Oral evidence Taken before the Foreign Affairs Committee, June 17, 2003, Excerpts. Witness: CLARE SHORT, a Member of the House, examined.

Q63 Chairman: ...You have been quite trenchant in your criticism since, I notice, for example, the conclusion of your article to the New Statesman on 9 June where you say in terms, "My conclusion is that our Prime Minister deceived us". Do you still labour under that sense of deception?

Clare Short: I am afraid I do very sadly and I think it is a series of half-truths, exaggerations and reassurances that were not the case to get us into conflict by the spring and I think that commitment had been made by the previous summer. I think nothing else explains the failure to allow Blix to complete his process and the way in which certainly I personally was deceived and I think the country was deceived about what the French decision was, the claim that the French said, "No second Resolution of any kind", when it is absolutely clear now that President Chirac said, "Blix must be given enough time to complete his inspection process, but if disarmament is not achieved through the Blix process, then the matter will have to come back to the Security Council", and then war would be inevitable.

Q64 Chairman: I am sure colleagues will take up some of those other points, but you mentioned that the decision had been made in the summer. That is the decision between the Prime Minister and the President on going to war?

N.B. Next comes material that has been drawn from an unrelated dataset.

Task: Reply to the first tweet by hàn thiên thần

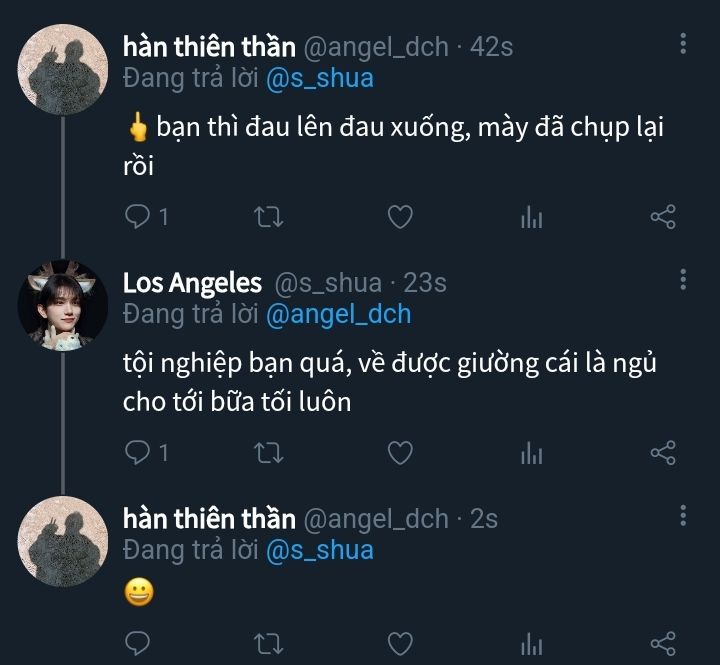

Clare Short: Yes. The reason I say that is that three extremely senior people in the Whitehall system, whom I will not name, said that to me very clearly and specifically, that the target date was mid-February and later extended to March because of a difficulty with the Turks and so on and to give our Prime Minister a little more time, but at that time we were being assured, and I personally was being assured by the Prime Minister, that we were committed to a second Resolution.

Q65 Chairman: So you think that come what may, following that decision in the summer, war would inevitably have followed?

Clare Short: I think short of Saddam Hussein coming out with his hands up or going to Saudi Arabia or something, they were committed to war. The question is and everyone must ask themselves this question: why Blix achieved to get 64 ballistic missiles out of some, say, 70 dismantled? That was a considerable amount of disarmament and yet his process was truncated, so he was succeeding, yet he was not given the time he asked for and the question is why. Now, we were told that you have to threaten war in order to avoid war and I accepted that. That is how we got Resolution 1441. Therefore, you have to deploy some troops to threaten war and then we are told that the troops cannot sit in the desert because they have been deployed and we have to go to conflict, and the Blix process was truncated. Why were we all working to a target date which did not permit enough time for the Blix process to be completed? ...

Q66 Chairman: Well, I am not totally following you. Let's say, for example, after 1441, which gives "a final opportunity", without which there would have been serious consequences, if Saddam Hussein had recognised that this was indeed the final opportunity, the troops were massing at his frontier, if he had then published a dossier on 8 December which was followed and he had co-operated with Blix, do you think the coalition would still have gone to war?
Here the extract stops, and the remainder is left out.